El neoconfucianismo comenzó en el siglo XII con Chu Hsi (1130-1200). A partir de los orígenes de la doctrina, revivió el yin y el yang con dos concpetos inseparables: li –la razón universal norma de los fenómenos- y ki –la materia fundametno de los fenómenos-.

La dinastía Ming albergó la segunda época neoconfuciana (1368-1644), cuyo pensador más
importante, Wang-Yang-Ming (1473-1529), fue un idealista que buscaba entender el cosmos dentro de sí mismo, mente y corazón.

En el tercer y último periodo (1644-1911), la idea básica fue la unidad entre sustancia y función, y la primacía de la Mente Original. La realidad y la manifestación son una misma cosa; la Mente Original es voluntad, conciencia y razón.
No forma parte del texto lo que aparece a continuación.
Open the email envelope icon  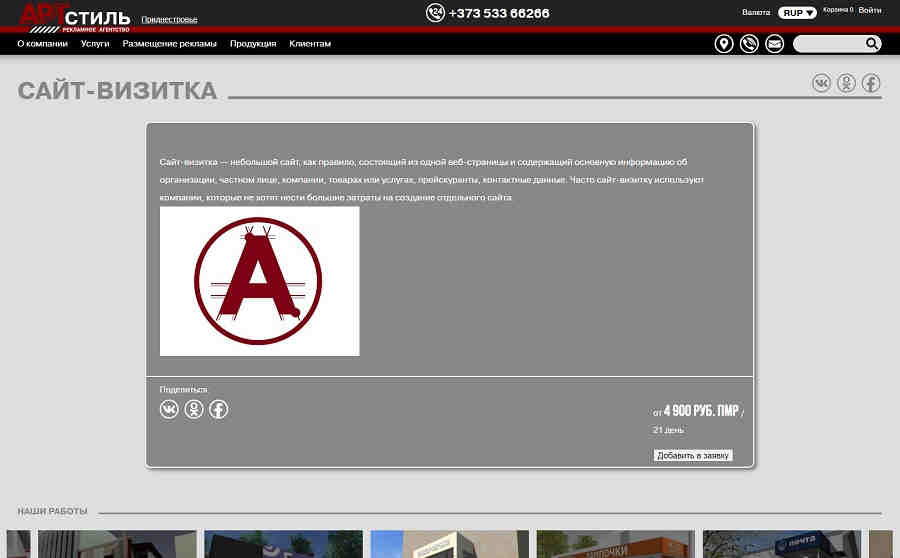pyautogui.click(x=774, y=44)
Esta escuela buscaba nada menos que la síntesis de toda la tradición confucianista que , abusando un poco, pude quedar resumida en el concepto del justo medio: unión entre hombre y su entorno, interacción entre el yin y el yang, moderación, filosofía orientada hacia la ética y no tanto al conocimiento. Y, sobre todo, el rechazo a la unilateralidad y respeto por ambos extremos: de esto ha resultado el cultivo de una ambigüedad que ha dificultado al mundo occidental –dual y dialéctico- su relación con el pensamiento y actitud chinos.